Por José Mendoza Jiménez
2014
El presidente de la República Bolivariana de Venezuela, señor Nicolás Maduro, dijo, refiriéndose al llamado de buena fe de su homólogo colombiano, Juan Manuel Santos, al pedir la libertad de los detenidos, que el problema de Venezuela lo tenían que resolver los venezolanos. No entiende uno si dentro de esos venezolanos no tenga en cuenta a los "fascistas" ,calificativo con el que busca apaciguar y descalificar el descontento de muchos venezolanos que han salido a la calle por la forma cómo los viene gobernando. Además de esto, pasa por alto de dónde viene el término ;de regímenes dictatoriales que han buscado ignorar siempre a los disidentes, a los que piensan diferente y discrepan de sus políticas, eliminandolos o encarcelandolos a perpetuidad. Regímenes totalitarios enemigos de la libertad, de la discrepancia de los demás, de la protesta de un pueblo.
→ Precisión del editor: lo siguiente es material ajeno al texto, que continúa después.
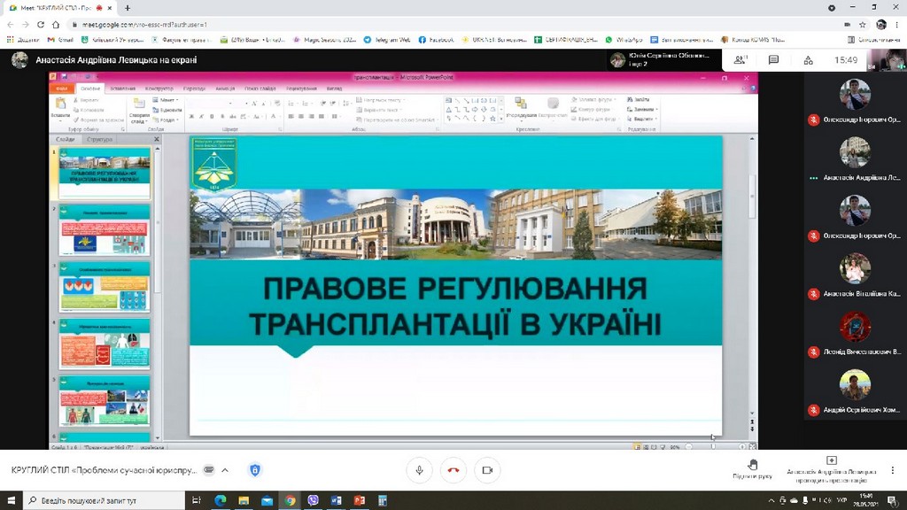Screen dimensions: 907x510
Task: Expand meeting details chevron next to the title
Action: click(225, 470)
Y sería de vital importancia, darle por parte del gobierno de Maduro, la transcendencia que tienen esas marchas, de corregir el rumbo que le viene dando a la economía venezolana, a la seguridad y a los derechos humanos. Un país que nada en petróleo, se merece una situación mejor para sus gentes, no de sólo prebendas para los más pobres a los que puede tener de su lado con la desproporcionada burocracia que también es corrupción y dista mucho de buen gobierno, pues el poco margen que le sacó de diferencia a Enrique Capriles en las elecciones presidenciales pasadas y en las que salió favorecido, así lo revela. Y las marchas de todos estos días en las últimas semanas, de los universitarios y opositores, no es sólo de la oligarquía lo que utiliza como una cortina de humo para disuadirles, al igual que su antecesor. Además de los cohetes (petardos) ,y las balas de goma que matan, es de un país que no se rinde, que no se siente satisfecho de la situación que vive, de la delincuencia que no da tregua, de la escasez de los productos de la canasta familiar, de la inflación incontrolada, de la deteriorada calidad de vida que no se merecen, de las libertades y la libre expresión amenazada, de la presión que manipula a un pueblo hambriento de justicia, de una justicia politizada a favor del gobernante, de la violación de los derechos humanos por parte de un gobierno "democrático" .A Leopoldo López ,ahora, no se le puede endosar todas esas falencias de las que el gobierno venezolano no entiende y es consecuente ;a la hora de buscar culpables, ahí tiene a todos los de la oposición, los que se atreven a desafiar a los colectivos del pueblo que si están a su favor porque son los únicos beneficiados de su gobierno y olvida a un país para el que fue elegido gobernar.
Lo que hizo Fidel Castro de Cuba, ha querido hacerlo en Venezuela con su grupo de asesores, y dudo que lo logre .No es cuestión de estar a favor de unos u otros. Un pueblo sufre y se manifiesta y tiene el valor para hacerlo, eso es relevante, pero más relevante sería que no lo ignoraran quienes están en el poder.